Placed on the side of the road like a dusty highway diner, Nick’s Cafe continues to serve reliable breakfast fare and one of the city’s best ham steaks and eggs plates. Like any proper diner, the menu is much bigger than one could possibly decide from within a few minutes, but with handy parking and easy access from across the Eastside, Nick’s Cafe remains one of LA’s most beloved greasy spoons.
A Koreatown classic known for its fantastic pancakes, Olympic Cafe is part neighborhood staple and part hipster hole-in-the-wall. Diners can congregate en masse without spending a fortune.
The Original Pantry
While it’s no longer true that the Pantry never closes, this corner restaurant does still attract a decent daytime clientele comprised of office workers, tourists, and longtime local fans. These days hours are relegated to mornings and lunchtime only, Wednesday to Sunday.
Santa Monica’s enduring roadside diner could be the most picturesque place in the city to dig into a plate of fried bacon, eggs, and fried country potatoes. The beautiful turquoise paint, formica countertops, and friendly service just complete the diner feel. Just remember it’s cash only, like it’s still the 1950s.
Delicious Food Corner
The fare at Delicious Food Corner might not follow the classic American diner mold. That’s because it feels plucked right out of a busy Hong Kong side street. Think congee, rice rolls covered in soy sauce, and warm pineapple buns stuffed with soft butter. This is diner fare, Cantonese-style, with numerous locations across the San Gabriel Valley. Just ask for Hong Kong coffee (with milk and tea) and a plate of eggs with pork chops to complete the experience.
Del Ray stalwart Ronnie’s Diner is the type of place whose static energy is part of its charm. It serves incredible renditions of diner classics: think pillowy cinnamon roll pancakes (regular and gluten-free available) topped with a swirl of vanilla icing; sweet maple turkey sausage with still-yolky over-medium eggs and crispy-craggy home fries; and a chorizo breakfast bowl with sliced avocado, potatoes, eggs, and salsa.
Pann's Restaurant & Coffee Shop
A must-stop on the way to LAX, Pann’s is a study in Googie diner architecture. Though it’s no longer open in the evenings, sitting down to a thick mug of black coffee and a plate of eggs is still a highlight.
The Serving Spoon
This timeless strip mall diner tucked away in Inglewood is a true local icon, a place where regulars can come for eggs, waffles, French toast, and fried chicken. Owners Angela and J.C. Johnson took over from Angela’s father back in 2004, but the Serving Spoon, which has been operating since 1983, continues to weather the changes in the neighborhood by leaning on old-fashioned customer service and charm.

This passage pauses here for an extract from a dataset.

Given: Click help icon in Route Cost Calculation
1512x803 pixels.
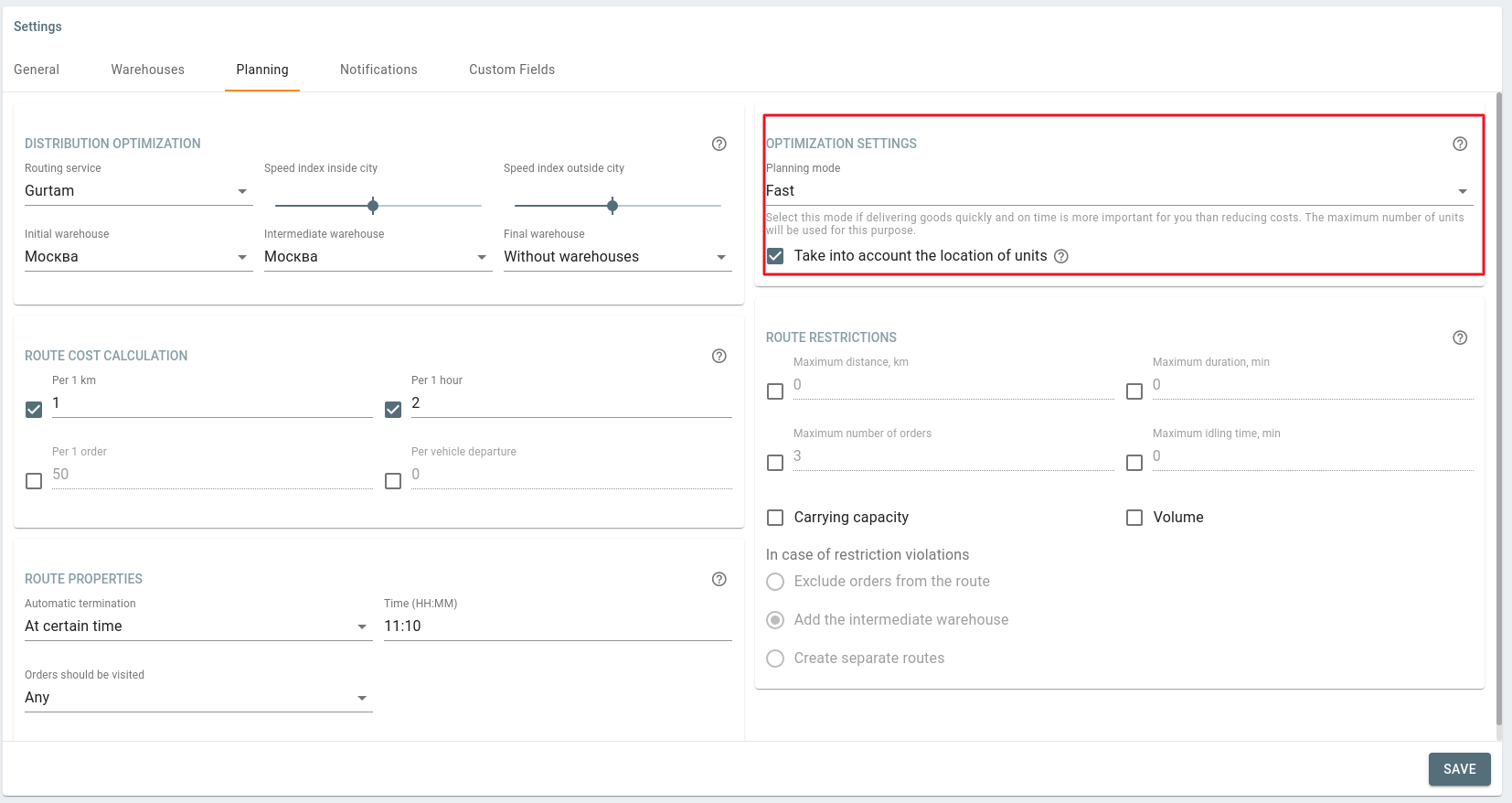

Manhattan Beach’s enduring 24/7 diner the Kettle has managed to draw South Bay night owls and early birds with a homey country-style interior and reliable, heaping plates of comfort food. Think fried chicken, mac & cheese, fresh-from-the-oven muffins, and juicy braised pot roast dip sandwiches.
From omelets and enchiladas to patty melts, salads, and club sandwiches, this rustic diner just blocks from the water is perfect for a weekend getaway.